Soon, trans guys would start doing drag in dresses, wearing pink, identifying as fags and not just in a denim-and-leather kind of way. The conversations would get more complicated: was it okay for trans guys to identify as straight? How could one remain accountable while assimilating into male privilege? Trans guys brought their own conversations more into the public domain: of course it was possible to continue challenging hierarchical norms instead of swallowing the whole package! And: fuck that tired excuse that testosterone makes us act like macho assholes -- that’s just biological essentialism! All of this challenged my own assumptions about masculinity as everything to be avoided: what about a masculinity that was chosen, negotiated, and transformed?

But first, it seemed like there were a lot of trans guys rejecting everything they and I had learned in dyke cultures, not just the guys who wanted to pass or who now identified as straight, but also the trans guys assimilating into gay culture, what could be worse than gay culture? So, at that terrible party with ‘70s porn projected on the walls and fags in designer clothes talking about how dirty they were, but not as dirty as pussy, Brodie acted surprised when I went off on gay misogyny, not surprised that I was going off but surprised when I said it was consumed and assumed in pretty much every gay space. I wondered if, in Brodie’s hope for belonging as a trans guy, he was neglecting the obvious. Then he asked me what I was doing for pride. Pride -- was he kidding? Hiding inside my apartment -- what else was there to do?

Tuesday, December 01, 2009

Yes!

What else might be possible

Somewhere in all this was my relationship with Derek, the only friend left in San Francisco who I called family. When he went on psych meds, I could tell immediately that they made him more manic and more depressed, so nihilistic that it was scary, but I’d already expressed my disapproval beforehand, so it didn’t help when I said it again. He kept changing meds and it kept getting worse. He would talk about buying a gun, he wanted to keep it under the bed; I told him I wouldn’t come over if there was a gun in the house. I felt like he was abandoning everything that health meant to us. When he started eating meat again, he said it was for health reasons, but then he would grab a hamburger at Burger King. He was angry at me for judging him, and maybe I deserved some of that anger.

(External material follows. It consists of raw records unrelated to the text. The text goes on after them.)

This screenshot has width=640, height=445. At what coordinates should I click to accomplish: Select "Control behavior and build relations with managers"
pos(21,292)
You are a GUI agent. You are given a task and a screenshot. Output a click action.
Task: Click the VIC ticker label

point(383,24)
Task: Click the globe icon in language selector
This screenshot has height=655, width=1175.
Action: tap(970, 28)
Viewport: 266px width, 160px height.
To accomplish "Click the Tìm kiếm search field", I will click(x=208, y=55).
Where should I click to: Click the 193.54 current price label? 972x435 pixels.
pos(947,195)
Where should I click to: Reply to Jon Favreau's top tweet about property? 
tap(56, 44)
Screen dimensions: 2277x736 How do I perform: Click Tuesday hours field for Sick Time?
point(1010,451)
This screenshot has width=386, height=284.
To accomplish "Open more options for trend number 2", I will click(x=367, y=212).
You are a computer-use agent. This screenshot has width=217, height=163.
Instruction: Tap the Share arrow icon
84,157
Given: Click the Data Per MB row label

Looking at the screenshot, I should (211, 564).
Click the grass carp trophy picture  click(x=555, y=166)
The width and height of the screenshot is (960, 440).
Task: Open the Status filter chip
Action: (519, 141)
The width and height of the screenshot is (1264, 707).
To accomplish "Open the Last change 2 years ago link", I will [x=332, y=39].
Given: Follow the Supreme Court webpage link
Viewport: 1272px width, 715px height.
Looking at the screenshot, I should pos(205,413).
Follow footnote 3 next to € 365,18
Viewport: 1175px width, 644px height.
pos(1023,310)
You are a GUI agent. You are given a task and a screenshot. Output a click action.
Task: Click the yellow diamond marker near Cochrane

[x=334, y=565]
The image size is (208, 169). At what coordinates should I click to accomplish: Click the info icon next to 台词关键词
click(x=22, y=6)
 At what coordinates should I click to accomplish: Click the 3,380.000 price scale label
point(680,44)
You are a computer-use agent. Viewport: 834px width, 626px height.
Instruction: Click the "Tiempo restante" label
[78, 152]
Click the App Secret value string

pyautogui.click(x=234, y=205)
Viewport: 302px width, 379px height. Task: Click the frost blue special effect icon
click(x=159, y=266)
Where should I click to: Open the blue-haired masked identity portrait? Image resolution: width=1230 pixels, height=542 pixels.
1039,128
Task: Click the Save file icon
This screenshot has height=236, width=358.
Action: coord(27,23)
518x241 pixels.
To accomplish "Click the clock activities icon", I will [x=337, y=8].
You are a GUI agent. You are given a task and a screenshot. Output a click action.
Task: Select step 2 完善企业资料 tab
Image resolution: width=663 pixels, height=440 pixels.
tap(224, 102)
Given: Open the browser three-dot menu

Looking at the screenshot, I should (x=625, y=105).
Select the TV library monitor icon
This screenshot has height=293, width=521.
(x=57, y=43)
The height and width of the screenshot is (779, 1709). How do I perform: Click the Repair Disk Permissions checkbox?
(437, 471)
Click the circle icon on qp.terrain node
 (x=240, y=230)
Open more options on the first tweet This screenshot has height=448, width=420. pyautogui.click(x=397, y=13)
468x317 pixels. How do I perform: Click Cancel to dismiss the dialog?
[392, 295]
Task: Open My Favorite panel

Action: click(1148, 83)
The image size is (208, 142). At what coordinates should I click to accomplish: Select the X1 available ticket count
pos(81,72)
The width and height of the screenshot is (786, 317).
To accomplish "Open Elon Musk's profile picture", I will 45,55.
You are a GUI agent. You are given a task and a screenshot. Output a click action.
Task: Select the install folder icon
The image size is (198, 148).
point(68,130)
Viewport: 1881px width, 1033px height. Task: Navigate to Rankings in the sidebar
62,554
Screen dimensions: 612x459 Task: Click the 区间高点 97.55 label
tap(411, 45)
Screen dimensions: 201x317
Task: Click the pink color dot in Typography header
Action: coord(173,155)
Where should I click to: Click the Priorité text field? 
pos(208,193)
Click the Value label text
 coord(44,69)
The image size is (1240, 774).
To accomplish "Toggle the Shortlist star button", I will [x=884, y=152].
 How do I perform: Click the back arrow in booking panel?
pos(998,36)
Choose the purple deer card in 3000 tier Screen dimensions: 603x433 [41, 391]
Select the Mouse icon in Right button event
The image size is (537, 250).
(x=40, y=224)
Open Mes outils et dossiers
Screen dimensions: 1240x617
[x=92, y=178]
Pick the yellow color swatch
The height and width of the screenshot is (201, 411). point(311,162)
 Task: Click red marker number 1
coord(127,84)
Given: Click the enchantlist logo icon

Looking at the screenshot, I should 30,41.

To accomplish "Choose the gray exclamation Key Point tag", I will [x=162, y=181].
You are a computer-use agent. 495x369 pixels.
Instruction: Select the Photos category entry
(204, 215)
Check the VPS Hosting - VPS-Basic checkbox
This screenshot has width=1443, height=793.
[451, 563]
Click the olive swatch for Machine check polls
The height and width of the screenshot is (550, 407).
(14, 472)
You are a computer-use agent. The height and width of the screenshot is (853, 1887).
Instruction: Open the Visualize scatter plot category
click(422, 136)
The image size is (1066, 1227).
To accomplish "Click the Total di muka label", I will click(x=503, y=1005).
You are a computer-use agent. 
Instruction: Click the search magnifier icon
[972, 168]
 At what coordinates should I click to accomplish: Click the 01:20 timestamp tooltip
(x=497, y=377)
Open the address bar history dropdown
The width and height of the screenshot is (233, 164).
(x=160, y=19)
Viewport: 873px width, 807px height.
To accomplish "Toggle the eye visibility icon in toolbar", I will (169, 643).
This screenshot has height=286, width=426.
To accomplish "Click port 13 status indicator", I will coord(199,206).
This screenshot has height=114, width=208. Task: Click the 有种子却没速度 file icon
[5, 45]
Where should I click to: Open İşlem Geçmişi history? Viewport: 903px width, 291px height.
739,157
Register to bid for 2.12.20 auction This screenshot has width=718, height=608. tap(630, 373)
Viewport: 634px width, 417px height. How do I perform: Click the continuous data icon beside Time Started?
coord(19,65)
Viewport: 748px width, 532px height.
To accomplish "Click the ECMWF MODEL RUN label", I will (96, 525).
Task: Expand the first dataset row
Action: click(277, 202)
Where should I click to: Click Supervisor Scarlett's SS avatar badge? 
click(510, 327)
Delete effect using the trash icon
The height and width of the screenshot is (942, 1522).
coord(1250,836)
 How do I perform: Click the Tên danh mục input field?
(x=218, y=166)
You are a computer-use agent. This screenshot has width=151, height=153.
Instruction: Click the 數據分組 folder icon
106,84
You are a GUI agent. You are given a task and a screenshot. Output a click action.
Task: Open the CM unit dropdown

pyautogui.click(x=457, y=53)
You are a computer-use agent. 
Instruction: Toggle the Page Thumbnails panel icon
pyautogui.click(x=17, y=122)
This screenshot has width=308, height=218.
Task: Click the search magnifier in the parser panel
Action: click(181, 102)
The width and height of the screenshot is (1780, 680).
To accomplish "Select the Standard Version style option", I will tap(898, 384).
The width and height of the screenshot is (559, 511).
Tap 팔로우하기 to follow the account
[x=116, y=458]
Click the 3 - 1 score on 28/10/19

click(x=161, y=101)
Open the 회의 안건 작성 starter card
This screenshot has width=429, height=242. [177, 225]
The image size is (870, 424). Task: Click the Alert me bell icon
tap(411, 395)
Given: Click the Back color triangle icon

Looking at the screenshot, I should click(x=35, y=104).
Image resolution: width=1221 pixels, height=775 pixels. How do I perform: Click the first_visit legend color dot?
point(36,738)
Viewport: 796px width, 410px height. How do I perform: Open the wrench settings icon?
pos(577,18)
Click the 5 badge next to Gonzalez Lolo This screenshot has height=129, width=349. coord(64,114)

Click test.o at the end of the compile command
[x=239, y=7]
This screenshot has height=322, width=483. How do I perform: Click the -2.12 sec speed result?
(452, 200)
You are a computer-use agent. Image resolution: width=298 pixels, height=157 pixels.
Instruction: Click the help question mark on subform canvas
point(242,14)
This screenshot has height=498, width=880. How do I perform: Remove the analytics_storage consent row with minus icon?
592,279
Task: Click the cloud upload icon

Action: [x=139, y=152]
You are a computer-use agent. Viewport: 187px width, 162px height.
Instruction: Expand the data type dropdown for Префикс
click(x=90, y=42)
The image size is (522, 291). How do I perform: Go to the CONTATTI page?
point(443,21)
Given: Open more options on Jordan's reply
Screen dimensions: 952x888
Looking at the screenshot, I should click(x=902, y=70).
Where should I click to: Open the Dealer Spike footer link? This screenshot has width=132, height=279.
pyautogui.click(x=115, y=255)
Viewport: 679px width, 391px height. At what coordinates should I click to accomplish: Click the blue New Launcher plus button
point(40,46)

But the hardest part was when Derek started lying about everything, maybe this was after I told him I couldn’t deal with hanging out when he was drinking, because he became a macho asshole instead of the friend who meant so much. He would tell me half of everything, or maybe half of the half he remembered, or wanted to remember, and I had to figure out what to believe. Sometimes it was obvious, like when he stopped to get cigarettes and he came out of the store with a fifth of liquor in his hand -- I thought you said you weren’t drinking tonight, I said, carefully. His face got all red with anger: I’m not drinking, this is a Coke.

He might have even said: don’t you trust me, why don’t you trust me? People were starting to talk about the market crashing, but no one could tell the difference yet, I mean no one we knew. Derek and I heard about a squat party on Market Street. That sounded ridiculous -- who were they kidding? It wouldn’t last more than 10 minutes. We headed over to see. We got to the address and it was a huge, boarded-up theater, dozens of bikes locked up outside. We walked up the stairs into a cavernous room full of brightly-painted murals and hundreds of people dancing to live music. Everyone was dressed to the nines in thriftstore artistry -- sure, it was sceney as all hell, but these were the weirdos I remembered. The party lasted for hours, without interruption, and without the arrival of the cops. I wondered what else might be possible.